Kobieta, która poświęciła się rodzinie… Portret numerologiczny Zofii Beksińskiej cz.1

„Ostatnia rodzina” (film o rodzinie Beksińskich) święci sukcesy na polskich i międzynarodowych festiwalach. „Beksińscy. Portret podwójny” (reportaż Magdaleny Grzebałkowskiej) także zdobył uznanie. Na mnie obie pozycje zrobiły wielkie wrażenie, a w szczególności osoba Zofii Beksińskiej – całkowicie oddana rodzinie, nigdy nie skarżąca się na swój los. „[…] Zdzisław mało zarabia – Zosia oszczędza. Zdzisław nienawidzi ryb – Zofia wykreśla je z menu. Zdzisław słucha głośnej muzyki – Zofia słyszy głośną muzykę”. Tomek, syn Beksińskich, nawet już jako dorosły wymaga, żeby obiad zawsze był na stole, kiedy tylko wejdzie przez drzwi domu rodziców… A Zofia się podporządkowuje.

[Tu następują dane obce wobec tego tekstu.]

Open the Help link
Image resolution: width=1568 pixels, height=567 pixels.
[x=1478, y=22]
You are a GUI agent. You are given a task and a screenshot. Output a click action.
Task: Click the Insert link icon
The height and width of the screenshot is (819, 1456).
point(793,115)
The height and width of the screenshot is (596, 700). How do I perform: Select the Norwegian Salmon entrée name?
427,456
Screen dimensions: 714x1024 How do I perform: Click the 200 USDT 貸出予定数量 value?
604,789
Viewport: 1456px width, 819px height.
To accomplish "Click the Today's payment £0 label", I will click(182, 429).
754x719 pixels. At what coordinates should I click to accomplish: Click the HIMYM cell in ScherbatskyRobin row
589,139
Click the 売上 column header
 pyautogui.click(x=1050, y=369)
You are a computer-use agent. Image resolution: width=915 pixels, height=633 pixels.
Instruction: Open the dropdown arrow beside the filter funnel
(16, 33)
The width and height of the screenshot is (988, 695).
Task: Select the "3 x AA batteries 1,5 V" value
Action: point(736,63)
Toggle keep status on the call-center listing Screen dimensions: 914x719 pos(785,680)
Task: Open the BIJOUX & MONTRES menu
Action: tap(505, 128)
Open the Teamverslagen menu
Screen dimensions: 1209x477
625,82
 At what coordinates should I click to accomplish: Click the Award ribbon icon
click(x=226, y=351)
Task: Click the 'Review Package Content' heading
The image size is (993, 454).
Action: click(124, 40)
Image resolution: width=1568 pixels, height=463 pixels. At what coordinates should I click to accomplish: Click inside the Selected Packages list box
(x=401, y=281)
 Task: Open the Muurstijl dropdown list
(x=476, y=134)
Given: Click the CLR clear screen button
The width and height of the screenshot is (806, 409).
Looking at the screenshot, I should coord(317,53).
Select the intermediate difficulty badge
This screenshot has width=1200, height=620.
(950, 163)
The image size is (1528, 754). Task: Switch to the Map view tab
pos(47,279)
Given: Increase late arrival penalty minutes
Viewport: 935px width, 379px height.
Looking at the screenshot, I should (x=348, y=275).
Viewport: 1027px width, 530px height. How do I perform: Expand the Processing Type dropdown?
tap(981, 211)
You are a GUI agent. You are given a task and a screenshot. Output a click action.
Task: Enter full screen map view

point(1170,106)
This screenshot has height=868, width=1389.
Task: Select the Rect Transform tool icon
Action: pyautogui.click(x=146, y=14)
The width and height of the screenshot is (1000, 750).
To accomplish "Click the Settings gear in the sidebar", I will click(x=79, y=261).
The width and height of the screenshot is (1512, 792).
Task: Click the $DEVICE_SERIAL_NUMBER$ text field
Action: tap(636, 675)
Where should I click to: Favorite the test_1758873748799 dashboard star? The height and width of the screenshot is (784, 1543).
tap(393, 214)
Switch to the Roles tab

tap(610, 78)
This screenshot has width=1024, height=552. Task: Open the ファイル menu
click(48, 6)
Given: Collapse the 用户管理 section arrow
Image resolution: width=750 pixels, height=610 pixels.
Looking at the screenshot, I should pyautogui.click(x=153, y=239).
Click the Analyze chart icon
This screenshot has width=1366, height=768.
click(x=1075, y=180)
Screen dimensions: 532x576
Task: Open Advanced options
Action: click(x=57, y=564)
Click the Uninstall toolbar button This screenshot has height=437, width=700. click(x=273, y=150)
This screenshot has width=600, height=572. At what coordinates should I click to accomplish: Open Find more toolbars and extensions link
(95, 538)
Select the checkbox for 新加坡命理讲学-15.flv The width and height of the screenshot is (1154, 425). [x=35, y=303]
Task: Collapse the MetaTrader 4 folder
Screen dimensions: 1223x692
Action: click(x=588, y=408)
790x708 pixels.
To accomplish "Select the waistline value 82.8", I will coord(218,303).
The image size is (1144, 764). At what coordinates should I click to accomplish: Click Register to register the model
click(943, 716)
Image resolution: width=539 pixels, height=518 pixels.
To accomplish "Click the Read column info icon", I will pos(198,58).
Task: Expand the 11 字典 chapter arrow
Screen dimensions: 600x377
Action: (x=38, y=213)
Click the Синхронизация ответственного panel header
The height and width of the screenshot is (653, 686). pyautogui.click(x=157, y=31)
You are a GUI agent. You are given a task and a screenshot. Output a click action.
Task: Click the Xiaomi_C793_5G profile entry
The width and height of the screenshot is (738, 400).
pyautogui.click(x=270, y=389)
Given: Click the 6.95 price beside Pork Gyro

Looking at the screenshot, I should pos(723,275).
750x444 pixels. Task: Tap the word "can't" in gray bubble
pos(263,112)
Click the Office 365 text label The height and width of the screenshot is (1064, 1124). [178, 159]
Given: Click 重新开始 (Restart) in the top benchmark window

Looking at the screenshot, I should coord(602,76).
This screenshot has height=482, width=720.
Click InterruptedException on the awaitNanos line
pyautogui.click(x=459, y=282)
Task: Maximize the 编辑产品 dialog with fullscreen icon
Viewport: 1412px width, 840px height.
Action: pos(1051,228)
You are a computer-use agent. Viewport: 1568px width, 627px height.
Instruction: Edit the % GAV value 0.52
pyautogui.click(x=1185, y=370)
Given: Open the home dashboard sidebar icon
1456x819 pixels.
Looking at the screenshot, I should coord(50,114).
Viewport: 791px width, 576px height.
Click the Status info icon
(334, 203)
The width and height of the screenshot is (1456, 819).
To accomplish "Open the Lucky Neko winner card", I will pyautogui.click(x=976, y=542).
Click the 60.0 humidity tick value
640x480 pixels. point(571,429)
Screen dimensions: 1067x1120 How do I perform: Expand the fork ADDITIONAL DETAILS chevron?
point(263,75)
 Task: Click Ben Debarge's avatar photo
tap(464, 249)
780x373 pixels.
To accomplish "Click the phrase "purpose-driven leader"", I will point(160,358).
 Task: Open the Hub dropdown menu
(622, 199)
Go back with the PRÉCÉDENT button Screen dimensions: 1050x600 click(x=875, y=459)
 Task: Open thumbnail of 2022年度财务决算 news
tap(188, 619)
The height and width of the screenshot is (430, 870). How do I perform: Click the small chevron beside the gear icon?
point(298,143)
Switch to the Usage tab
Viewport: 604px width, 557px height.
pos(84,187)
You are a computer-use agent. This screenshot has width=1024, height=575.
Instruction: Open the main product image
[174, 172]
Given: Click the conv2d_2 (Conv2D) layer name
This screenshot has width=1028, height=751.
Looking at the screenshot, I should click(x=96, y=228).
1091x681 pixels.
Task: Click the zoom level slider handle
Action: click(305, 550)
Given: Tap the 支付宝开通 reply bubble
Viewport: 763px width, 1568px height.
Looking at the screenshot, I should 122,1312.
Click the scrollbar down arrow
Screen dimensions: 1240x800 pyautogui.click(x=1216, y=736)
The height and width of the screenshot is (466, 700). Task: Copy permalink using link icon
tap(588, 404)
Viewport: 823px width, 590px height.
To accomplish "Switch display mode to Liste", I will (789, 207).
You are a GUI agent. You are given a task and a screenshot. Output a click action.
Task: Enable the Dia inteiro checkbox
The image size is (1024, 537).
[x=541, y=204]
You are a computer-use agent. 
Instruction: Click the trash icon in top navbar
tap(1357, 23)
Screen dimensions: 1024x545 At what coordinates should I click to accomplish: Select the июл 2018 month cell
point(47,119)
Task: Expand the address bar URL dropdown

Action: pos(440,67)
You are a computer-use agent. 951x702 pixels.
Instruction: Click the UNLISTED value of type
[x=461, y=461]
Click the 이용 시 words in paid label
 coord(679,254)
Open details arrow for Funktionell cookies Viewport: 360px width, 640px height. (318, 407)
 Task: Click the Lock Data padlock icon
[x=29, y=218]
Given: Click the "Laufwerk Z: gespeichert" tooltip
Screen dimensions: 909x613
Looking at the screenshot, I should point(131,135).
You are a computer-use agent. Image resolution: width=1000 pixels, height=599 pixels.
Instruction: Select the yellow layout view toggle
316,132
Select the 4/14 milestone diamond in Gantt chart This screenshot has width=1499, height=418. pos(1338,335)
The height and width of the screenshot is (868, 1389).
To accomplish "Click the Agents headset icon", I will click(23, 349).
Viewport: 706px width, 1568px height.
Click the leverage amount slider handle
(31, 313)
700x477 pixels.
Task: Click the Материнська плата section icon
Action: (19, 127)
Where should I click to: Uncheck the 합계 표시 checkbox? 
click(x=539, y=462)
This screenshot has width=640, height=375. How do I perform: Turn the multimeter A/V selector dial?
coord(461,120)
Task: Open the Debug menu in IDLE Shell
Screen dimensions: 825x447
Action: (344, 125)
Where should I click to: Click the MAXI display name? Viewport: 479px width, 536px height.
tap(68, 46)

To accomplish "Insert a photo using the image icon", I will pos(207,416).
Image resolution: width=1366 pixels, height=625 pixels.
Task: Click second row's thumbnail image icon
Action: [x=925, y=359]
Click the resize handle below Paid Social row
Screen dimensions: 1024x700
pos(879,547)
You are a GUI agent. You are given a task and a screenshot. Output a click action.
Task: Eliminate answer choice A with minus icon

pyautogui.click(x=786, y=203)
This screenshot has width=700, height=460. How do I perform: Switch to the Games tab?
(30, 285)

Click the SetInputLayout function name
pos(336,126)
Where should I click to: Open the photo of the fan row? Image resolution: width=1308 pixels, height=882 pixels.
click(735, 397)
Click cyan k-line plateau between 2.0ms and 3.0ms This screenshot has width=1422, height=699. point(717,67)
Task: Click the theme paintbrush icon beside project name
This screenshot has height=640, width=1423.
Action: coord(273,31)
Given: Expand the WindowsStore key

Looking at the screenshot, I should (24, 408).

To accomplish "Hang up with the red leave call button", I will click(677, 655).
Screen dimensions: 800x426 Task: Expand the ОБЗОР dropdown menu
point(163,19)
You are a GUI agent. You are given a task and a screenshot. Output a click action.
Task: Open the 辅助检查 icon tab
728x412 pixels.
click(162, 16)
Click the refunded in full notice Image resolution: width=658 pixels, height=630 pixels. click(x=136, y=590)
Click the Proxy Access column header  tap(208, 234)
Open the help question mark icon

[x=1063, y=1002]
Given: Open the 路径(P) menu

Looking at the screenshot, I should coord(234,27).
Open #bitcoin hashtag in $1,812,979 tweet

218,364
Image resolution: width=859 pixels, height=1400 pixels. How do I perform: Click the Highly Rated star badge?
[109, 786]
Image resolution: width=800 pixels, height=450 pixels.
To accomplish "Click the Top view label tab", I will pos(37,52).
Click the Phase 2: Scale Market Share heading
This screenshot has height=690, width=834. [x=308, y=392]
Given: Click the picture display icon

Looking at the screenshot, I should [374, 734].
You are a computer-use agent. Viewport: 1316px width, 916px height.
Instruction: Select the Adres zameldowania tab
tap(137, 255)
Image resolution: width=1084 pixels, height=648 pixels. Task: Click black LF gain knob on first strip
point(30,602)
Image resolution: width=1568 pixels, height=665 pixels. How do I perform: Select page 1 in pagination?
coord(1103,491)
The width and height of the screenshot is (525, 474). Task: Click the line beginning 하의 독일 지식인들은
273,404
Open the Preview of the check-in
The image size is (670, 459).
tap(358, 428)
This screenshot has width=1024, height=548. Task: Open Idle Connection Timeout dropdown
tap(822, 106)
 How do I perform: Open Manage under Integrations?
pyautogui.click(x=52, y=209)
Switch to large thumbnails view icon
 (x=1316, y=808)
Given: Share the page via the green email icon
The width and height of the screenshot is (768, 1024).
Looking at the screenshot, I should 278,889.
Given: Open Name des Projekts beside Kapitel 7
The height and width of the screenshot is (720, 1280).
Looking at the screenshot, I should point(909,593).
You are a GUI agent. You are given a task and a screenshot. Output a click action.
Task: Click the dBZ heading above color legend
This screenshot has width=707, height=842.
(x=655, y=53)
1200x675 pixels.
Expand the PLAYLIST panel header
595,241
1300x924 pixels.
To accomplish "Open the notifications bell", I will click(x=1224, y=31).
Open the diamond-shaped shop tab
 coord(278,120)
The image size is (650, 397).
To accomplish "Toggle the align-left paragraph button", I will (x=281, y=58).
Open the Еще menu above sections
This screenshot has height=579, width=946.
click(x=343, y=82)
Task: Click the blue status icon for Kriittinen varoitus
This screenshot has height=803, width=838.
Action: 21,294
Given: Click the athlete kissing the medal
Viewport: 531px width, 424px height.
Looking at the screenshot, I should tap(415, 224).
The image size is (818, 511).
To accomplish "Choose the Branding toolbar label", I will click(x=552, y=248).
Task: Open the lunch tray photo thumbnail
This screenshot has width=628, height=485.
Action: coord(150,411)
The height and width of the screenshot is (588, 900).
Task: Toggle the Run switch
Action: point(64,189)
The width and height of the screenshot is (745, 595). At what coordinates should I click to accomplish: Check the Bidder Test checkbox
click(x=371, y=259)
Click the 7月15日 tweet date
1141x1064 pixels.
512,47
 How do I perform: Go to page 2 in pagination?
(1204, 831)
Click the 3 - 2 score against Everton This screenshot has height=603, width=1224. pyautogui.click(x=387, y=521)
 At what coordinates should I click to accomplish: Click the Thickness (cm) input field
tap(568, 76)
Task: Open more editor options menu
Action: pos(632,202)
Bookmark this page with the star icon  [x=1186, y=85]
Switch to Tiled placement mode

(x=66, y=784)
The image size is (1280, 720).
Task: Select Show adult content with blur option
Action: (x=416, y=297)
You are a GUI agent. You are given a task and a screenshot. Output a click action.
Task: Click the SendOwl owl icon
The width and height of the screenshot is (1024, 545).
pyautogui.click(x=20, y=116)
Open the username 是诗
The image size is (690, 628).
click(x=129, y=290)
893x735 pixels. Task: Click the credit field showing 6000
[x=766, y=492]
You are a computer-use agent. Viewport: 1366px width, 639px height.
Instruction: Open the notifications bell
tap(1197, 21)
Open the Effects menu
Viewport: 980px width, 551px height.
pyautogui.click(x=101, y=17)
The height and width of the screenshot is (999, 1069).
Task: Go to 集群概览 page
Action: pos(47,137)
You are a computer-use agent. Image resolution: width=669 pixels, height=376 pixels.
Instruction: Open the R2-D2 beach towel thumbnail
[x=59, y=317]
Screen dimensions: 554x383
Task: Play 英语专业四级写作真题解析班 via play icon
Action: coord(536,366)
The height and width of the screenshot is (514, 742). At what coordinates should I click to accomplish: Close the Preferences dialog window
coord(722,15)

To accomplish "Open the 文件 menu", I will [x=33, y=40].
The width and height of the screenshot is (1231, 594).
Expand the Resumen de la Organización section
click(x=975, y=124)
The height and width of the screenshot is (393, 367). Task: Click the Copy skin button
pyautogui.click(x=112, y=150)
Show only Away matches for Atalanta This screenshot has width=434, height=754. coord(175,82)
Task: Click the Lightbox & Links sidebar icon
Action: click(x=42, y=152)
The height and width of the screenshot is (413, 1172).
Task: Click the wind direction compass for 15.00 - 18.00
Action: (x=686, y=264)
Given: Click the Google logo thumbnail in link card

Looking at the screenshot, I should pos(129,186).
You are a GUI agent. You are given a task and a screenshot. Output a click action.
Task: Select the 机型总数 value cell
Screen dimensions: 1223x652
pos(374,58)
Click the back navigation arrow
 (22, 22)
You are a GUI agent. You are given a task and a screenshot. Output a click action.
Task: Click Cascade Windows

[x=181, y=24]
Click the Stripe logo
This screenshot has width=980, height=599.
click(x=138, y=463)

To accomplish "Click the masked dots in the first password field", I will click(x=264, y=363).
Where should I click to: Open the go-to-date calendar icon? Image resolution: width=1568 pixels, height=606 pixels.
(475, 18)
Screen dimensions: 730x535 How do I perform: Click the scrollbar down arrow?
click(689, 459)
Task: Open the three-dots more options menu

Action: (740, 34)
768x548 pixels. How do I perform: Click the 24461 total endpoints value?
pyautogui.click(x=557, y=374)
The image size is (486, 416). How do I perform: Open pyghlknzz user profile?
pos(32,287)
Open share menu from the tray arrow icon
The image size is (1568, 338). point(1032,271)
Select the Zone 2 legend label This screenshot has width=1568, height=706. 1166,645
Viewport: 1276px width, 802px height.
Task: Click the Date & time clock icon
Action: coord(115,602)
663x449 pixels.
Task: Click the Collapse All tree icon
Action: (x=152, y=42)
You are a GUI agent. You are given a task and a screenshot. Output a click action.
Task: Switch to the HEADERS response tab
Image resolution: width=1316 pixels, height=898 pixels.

Jak wygląda portret numerologiczny żony wielkiego artysty i matki świetnego redaktora?

Kod karmiczny

Każdy człowiek ma dwa kody: karmiczny i życiowy. Kod karmiczny pokazuje zadania, z jakimi przyszliśmy na świat, kod życiowy zaś określa wibracje dla każdego roku naszego życia oraz możliwą drogę do przerobienia zadań karmicznych. Ludzie urodzeni od stycznia do września mogą wybrać, który kod chcą realizować w życiu, natomiast wszyscy świętujący urodziny od października do grudnia muszą przerobić karmę od początku do końca, dlatego ich kody są takie same. Zofia Beksińska urodziła się 25 marca 1928 roku. Jej kod karmiczny to 4825784. Karma kocha ludzi, których kod karmiczny zaczyna się od 4. Oznacza to, że w poprzednim wcieleniu bardzo dobrze pracowali i teraz mogą dostać, czego tylko zapragną – muszą tylko o to poprosić. I tutaj robi się szkopuł, bo paradoksalnie właśnie takim ludziom trudno o cokolwiek prosić. Jeżeli dostaną drogi prezent, czują się zobligowani do podarowania tej osobie czegoś o tej samej cenie. Kiedy zostaną zaproszone do restauracji, same chcą regulować rachunek, nawet jeżeli ich nie stać. Kiedy potrzebują pieniędzy, nigdy nie poproszą o pożyczkę. Co więcej, ludzie z 4 w kodzie powinni nauczyć się, że w ich życiu nic nie jest stabilne. Za każdym razem wydarzy się coś, co zaburzy ich poczucie stałości (choćby popsuje się pogoda na 5 minut przed wyjściem na plażę ;)). Czy Zofia przerabiała swoją czwórkę? Na pewno nie miała poczucia stabilności, przy Zdzisławie i Tomku było to niemożliwe. Marzyła jednak o spokojnym domu i to starała się zapewnić rodzinie. Chociaż nic nie było stałe w ich życiu – na Zosię zawsze można było liczyć. Przy nieprzerabianiu tej cyfry pojawiają się migreny (Zofia cierpiała na chroniczne bóle głowy) i problemy z naczyniami krwionośnymi głowy, można wpaść w nałogi, biedę (to Zdzisław wziął na siebie odpowiedzialność za utrzymanie domu) oraz skłonności autodestrukcyjne.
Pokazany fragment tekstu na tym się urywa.